The majority of La Tour’s works have a blank wall as a backdrop, against which stand his different characters, sometimes overlapping, never very many. However, the characteristic that became the principle defining element of his art is the mise-en-scene that is revealed to the spectator through an artificial light source: in the case of Joseph the Carpenter, the candle held by the child. The encircling shadows are the indispensable ploy that allows a study into the natural appearances of things.
The figure of Saint Joseph
The painter’s analysis of the child’s hand backlit by the flame combines a strongly realistic component with a mystical suggestiveness. The child we see, in fact, is Jesus, imagined helping in his old adoptive father’s shop.
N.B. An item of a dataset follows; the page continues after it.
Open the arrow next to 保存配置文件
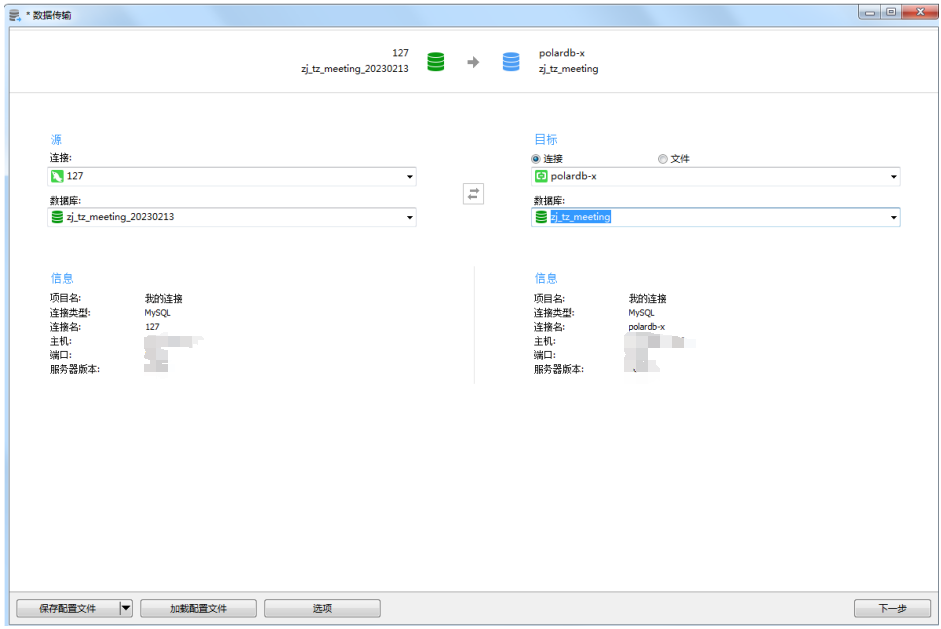Image resolution: width=941 pixels, height=629 pixels. pyautogui.click(x=125, y=608)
The figure of Saint Joseph inhabits a notable transformative arc in iconography. For centuries he was a figure whose presence was collateral but essential. In the Nativity or in The Flight Into Egypt, the holy putative father of Christ plays a marginal role (even within the composition of the scene). One can usually find him among the shepherds, or sleeping. Sometimes he leads the donkey that carried Maria and the baby Jesus. For centuries, then, he was a character that only acted passively, obeying divine orders.
A role revisitation
Things changed when Santa Teresa D’Avila, barefoot Carmelite, dedicated her reflections to the figure of Joseph. Noting in her writings how the figure was traditionally mistreated. But she invited a revisiting of the Saint and of his role in the education of the young Jesus.
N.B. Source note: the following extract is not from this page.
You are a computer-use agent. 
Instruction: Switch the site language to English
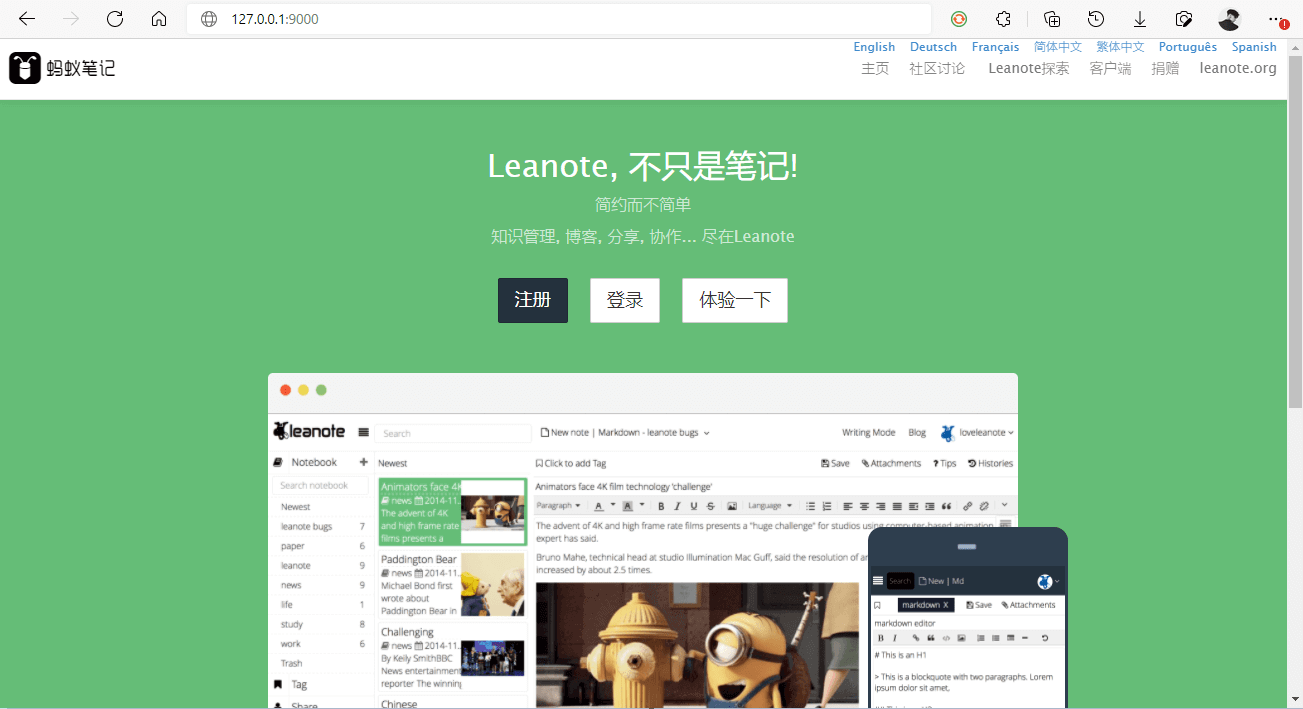(x=874, y=46)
From the iconographic point of view, however, one begins to see a renewal in 1581, the year of the death of Teresa d’Avila and the start of the diffusion of her writings. Therefore, from that date on, artists began to represent Saint Joseph, sometimes inventing new scenes. And, above all in Northern European painting, they chose the environment of his carpenter’s shop. Like in Joseph the Carpenter, this became a way to represent the humility of the character, but also an everyday interior that allowed for the immediate immersion of the viewer.